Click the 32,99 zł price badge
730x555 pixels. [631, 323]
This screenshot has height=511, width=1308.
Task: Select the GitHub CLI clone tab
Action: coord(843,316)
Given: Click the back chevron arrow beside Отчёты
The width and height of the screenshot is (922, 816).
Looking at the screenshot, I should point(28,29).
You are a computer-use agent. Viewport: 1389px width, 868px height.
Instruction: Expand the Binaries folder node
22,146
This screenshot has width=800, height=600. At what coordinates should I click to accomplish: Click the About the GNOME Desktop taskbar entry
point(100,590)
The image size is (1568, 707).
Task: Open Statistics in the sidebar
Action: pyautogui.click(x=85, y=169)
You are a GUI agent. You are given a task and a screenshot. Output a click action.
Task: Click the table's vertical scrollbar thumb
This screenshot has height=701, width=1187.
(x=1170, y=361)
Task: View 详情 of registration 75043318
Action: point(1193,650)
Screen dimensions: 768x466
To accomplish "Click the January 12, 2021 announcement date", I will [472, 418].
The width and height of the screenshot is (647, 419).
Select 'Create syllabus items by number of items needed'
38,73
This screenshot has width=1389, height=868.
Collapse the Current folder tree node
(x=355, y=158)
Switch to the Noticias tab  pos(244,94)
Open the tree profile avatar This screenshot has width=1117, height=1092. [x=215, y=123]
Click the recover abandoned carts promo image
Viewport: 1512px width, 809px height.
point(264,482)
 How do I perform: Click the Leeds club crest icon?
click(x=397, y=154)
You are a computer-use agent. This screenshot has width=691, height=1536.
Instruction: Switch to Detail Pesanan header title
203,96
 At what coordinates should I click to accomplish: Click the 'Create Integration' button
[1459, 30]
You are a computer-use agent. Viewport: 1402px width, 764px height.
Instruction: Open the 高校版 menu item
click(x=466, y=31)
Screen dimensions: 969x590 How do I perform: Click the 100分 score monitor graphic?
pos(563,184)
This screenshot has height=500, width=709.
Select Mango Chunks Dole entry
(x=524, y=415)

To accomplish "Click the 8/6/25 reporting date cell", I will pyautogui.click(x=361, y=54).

════════

**Task instructions**. The answer consists only of the lines from the one containing "You are a computer-use agent. This" to the end of the records, each written out exactly.

**Response box**.
You are a computer-use agent. This screenshot has width=691, height=1536.
Instruction: Switch to Detail Pesanan header title
203,96
 At what coordinates should I click to accomplish: Click the 'Create Integration' button
[1459, 30]
You are a computer-use agent. Viewport: 1402px width, 764px height.
Instruction: Open the 高校版 menu item
click(x=466, y=31)
Screen dimensions: 969x590 How do I perform: Click the 100分 score monitor graphic?
pos(563,184)
This screenshot has height=500, width=709.
Select Mango Chunks Dole entry
(x=524, y=415)

To accomplish "Click the 8/6/25 reporting date cell", I will pyautogui.click(x=361, y=54).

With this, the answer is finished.